EXCERPT PROVIDED.
──────────────────────────────

Single by Yvngxchris
- Released: November 2, 2021
- Recorded: 2021
- Genre: Drill
- Length: 2:08
- Producer: 2300 Beats

Yvngxchris singles chronology
| "Off the Leash" (2021) | "Blood on the Leaves" (2021) | "Excuse Me" (2022) |

= Blood on the Leaves (Yvngxchris song) =

"Blood on the Leaves" is a song by American rapper Yvngxchris. It was released in November 2, 2021. It is a drill song and went viral on TikTok. Produced by 2300 Beats, the song samples a chopped version of Nina Simone's cover of "Strange Fruit".

== Background and release ==
The song was first previewed through a now-deleted snippet on his old TikTok account. The track would also initially be met with controversy. In an interview with XXL, Yvngxchris commented on "Blood on the Leaves", saying:

"That's my biggest song to date right now. I just recorded the very first part, the "Bitch, I be killing these beats" part. Then, it went crazy on TikTok, so I had to finish the song. It was this dance trend where people were freezing and acting like a picture. Videos was going up, like 2,000 videos a day."

The song addresses the deaths of Breonna Taylor and George Floyd. Yvngxchris had also announced that SSGKobe's verse would be featured in the remix for the song. The remix featured SSGKobe, UnoTheActivist, Kashdami, and Ken Carson.

──────────────────────────────

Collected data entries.

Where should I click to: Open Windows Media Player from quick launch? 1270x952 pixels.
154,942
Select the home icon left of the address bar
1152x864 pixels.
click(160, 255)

──────────────────────────────

Answer these from the article on "Blood on the Leaves":
1. Who produced the song?
2. How many videos a day were going up, according to Yvngxchris?
3. Whose deaths does the song address?
The material is not needed for this.

RESULT.
1. 2300 Beats
2. About 2,000 videos a day
3. Breonna Taylor and George Floyd